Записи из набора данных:
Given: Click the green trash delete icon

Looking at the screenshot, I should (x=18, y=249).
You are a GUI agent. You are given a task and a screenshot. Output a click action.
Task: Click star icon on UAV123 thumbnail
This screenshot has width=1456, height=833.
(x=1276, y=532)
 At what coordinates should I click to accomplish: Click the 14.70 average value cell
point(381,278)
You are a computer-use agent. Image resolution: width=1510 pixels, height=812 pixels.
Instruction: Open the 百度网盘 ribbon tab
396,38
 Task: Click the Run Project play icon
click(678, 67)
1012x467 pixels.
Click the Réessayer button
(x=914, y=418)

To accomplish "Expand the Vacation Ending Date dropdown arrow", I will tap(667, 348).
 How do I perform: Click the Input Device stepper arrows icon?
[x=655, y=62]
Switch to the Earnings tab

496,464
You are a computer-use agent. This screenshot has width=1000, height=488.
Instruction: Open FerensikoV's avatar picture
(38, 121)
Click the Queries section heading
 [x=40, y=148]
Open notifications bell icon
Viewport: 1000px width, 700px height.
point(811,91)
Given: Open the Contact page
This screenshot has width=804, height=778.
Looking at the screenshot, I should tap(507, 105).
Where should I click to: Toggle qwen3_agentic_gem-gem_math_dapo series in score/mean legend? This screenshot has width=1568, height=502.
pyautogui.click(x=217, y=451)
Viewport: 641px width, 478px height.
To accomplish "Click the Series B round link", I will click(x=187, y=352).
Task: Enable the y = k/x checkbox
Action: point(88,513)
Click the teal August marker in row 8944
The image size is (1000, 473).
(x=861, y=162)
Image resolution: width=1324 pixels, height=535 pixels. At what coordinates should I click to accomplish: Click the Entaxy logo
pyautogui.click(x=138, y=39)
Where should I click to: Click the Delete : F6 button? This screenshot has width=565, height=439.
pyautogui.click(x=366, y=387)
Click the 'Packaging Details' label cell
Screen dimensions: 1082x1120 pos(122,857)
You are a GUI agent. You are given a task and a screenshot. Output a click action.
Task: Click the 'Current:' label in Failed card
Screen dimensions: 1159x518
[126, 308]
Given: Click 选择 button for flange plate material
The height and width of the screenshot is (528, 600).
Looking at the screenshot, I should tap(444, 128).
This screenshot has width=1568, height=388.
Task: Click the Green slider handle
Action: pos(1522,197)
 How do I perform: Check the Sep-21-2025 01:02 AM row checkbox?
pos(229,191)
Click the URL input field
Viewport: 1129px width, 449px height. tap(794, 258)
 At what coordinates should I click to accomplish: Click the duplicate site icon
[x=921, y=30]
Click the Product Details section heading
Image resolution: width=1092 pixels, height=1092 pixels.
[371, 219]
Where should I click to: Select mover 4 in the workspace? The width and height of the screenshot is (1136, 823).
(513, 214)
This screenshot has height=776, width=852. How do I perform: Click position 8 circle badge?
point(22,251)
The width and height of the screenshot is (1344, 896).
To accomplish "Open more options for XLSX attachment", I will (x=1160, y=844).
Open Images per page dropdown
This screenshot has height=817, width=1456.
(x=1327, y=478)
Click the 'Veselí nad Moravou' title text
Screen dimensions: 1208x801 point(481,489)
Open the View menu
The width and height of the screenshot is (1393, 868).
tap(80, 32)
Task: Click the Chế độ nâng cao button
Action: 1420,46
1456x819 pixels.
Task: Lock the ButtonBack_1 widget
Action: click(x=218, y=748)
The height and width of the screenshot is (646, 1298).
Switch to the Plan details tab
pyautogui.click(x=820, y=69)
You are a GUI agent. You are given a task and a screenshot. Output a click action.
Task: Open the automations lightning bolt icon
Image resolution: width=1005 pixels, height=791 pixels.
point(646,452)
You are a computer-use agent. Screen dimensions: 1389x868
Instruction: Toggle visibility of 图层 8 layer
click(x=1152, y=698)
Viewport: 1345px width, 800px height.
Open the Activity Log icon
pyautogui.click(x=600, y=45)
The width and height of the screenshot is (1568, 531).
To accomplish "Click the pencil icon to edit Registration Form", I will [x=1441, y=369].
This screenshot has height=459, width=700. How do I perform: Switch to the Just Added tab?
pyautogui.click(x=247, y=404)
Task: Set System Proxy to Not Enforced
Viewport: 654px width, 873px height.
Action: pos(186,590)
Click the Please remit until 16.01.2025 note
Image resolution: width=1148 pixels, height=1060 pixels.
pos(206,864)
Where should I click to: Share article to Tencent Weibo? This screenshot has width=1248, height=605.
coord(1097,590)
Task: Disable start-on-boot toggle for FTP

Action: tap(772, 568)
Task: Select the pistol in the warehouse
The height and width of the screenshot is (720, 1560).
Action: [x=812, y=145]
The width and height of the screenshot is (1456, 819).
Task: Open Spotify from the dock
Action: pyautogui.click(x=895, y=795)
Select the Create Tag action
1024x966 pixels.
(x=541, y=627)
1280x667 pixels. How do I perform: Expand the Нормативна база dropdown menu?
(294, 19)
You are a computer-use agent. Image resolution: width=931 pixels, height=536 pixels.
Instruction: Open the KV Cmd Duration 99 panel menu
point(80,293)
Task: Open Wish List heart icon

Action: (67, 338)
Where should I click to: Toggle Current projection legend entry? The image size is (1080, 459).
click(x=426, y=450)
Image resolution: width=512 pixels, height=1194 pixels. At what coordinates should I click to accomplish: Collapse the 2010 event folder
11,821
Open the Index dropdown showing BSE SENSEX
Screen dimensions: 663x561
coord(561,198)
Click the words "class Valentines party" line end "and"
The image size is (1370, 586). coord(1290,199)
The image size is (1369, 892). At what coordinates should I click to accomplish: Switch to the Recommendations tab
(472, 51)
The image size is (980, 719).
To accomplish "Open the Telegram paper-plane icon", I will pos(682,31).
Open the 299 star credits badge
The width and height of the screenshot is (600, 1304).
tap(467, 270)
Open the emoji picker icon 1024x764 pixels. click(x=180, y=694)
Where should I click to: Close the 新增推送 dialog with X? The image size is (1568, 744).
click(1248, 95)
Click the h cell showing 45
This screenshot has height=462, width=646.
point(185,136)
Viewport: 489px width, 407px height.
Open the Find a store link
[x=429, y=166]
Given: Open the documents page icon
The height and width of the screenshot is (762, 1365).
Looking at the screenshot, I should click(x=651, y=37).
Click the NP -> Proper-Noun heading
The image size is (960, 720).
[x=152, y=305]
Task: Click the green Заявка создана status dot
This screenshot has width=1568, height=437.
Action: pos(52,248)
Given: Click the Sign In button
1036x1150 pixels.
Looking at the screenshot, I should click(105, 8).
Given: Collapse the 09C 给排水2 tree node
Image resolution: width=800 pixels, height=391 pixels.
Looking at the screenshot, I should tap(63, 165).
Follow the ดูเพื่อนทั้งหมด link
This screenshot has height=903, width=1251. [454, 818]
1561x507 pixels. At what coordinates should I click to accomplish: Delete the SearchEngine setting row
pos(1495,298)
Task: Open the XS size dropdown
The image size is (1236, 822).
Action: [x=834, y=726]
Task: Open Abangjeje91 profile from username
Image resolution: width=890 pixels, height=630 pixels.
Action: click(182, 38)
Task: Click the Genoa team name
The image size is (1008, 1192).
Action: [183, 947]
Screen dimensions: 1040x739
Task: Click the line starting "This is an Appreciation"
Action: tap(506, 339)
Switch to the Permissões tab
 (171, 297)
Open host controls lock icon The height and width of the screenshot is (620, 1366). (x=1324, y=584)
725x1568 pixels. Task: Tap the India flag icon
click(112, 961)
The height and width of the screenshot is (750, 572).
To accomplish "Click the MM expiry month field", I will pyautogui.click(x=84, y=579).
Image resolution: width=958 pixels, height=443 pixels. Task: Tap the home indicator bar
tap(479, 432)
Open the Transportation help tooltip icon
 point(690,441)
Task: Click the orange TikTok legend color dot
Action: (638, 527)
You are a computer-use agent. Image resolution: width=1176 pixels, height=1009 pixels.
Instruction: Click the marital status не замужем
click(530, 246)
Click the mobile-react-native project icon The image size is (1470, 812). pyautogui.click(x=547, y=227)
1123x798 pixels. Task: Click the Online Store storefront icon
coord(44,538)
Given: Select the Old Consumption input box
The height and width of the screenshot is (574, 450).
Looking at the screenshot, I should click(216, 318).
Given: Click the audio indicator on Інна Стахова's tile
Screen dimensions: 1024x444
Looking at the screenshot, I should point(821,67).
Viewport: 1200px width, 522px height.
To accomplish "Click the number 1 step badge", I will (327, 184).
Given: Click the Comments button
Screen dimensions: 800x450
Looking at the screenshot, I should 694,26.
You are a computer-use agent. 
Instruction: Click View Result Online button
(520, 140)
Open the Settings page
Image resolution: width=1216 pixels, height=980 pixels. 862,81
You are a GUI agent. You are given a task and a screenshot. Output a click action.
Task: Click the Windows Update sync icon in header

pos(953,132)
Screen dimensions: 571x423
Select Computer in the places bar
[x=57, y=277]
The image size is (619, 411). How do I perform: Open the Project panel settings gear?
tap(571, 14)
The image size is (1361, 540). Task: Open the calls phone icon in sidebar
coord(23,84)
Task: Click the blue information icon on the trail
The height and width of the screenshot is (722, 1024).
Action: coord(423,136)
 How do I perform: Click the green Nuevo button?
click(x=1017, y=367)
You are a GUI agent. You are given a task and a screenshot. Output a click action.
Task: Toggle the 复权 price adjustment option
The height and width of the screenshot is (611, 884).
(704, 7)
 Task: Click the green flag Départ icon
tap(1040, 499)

Ваше задание:
Выведите нумерованным списком строки записей, начиная со строки, где есть "Viewport: 1200px width, 522px height.", и заканчивая строкой, где есть "Image resolution: width=1216", включая обе, а пустые строки пропустите.

Ответ:
1. Viewport: 1200px width, 522px height.
2. To accomplish "Click the number 1 step badge", I will (327, 184).
3. Given: Click the Comments button
4. Screen dimensions: 800x450
5. Looking at the screenshot, I should 694,26.
6. You are a computer-use agent. 
7. Instruction: Click View Result Online button
8. (520, 140)
9. Open the Settings page
10. Image resolution: width=1216 pixels, height=980 pixels. 862,81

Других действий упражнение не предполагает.